The word school culture relates to convictions, perceptions, interactions, attitudes, written and unwritten laws shaping and influencing every aspect of how a classroom works. Students, parents, educators, administrators, and other members all contribute to the culture of their school (The glossary of education reform, 2013). Peterson and Deal (1998) point out that a school with a positive school culture is a place with a shared sense of what is essential. There is a shared ethos of concern and caring and a mutual dedication to assisting students to learn (p. 29). Peterson and Deal further describe schools which have positive culture as:

  • Where teachers have a shared feeling of purpose, where they pour their hearts into education;

  • Where the fundamental standards of collegiality, enhancement, and hard work;

  • Where rituals and traditions celebrate student achievement, teacher innovation and parental engagement;

  • Where casual heroes network offers non-social data and assistance.
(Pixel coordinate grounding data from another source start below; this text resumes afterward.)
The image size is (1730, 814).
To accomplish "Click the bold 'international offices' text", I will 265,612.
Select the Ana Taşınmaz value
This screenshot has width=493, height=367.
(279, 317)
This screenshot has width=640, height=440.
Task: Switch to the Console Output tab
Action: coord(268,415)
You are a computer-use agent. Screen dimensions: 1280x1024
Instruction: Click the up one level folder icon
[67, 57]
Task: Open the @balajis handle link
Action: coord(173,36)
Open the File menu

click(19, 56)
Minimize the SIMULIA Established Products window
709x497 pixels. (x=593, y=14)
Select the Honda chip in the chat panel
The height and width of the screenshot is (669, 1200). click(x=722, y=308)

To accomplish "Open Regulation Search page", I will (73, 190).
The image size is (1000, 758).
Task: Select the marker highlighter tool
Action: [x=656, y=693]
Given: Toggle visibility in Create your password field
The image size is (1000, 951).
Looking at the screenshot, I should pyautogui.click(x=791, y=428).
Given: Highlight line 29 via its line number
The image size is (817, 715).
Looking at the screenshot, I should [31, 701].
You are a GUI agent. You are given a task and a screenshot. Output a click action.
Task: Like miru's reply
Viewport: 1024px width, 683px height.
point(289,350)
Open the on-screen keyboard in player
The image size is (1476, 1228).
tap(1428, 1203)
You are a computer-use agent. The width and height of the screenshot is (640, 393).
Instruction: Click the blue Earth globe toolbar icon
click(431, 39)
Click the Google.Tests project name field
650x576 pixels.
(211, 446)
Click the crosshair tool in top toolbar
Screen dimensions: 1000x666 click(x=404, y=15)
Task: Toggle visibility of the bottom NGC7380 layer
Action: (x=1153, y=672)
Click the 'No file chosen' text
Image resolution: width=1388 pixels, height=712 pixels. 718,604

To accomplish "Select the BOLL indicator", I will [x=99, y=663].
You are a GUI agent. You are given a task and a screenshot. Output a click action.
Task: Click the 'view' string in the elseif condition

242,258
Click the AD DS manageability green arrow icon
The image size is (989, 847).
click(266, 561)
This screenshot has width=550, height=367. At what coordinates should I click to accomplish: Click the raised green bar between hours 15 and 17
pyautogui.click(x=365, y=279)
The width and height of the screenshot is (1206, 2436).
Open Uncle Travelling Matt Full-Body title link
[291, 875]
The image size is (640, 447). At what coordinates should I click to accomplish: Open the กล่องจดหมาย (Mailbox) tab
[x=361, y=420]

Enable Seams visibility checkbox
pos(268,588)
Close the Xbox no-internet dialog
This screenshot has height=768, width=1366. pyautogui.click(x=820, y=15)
  • Where achievement, happiness, and humor abound (p.29).

Key Terms in this Chapter

Future Classroom Lab: Created by European Schoolnet, the Future Classroom Lab (FCL) is an inspirational learning environment in Brussels.

MEBBIS: It is an online system created by the Ministry of National Education in Turkey. Teachers, students, and parents can do many operations with this system. Thus, formal transactions are handled efficiently.

VMOSA: Vision, Mission, Objectives, Strategies, and Action Plans is an effective planning process that helps to define a vision and develop practical ways to enact change.

Innovative Schools: Schools that are involved in innovative practices, promote collaboration among teachers, actively participate in international projects, and use digital technologies.

eTwinning: The community for schools in Europe. It is a secure internet platform that provides a range of activities in which schools can join both the national and international levels. It provides professional development opportunities for teachers.

European Schoolnet: European Schoolnet ( www.europeanschoolnet.org ) is the coordinating body of eTwinning at European level, on behalf of the European Commission.

eTwinning School Label: The eTwinning School Label is given to the schools in for their commitment to the creation of international collaborative projects through eTwinning.

Central Support Service (CSS): The European eTwinning office, run by European Schoolnet in Brussels. The CSS is responsible for the central coordination of eTwinning.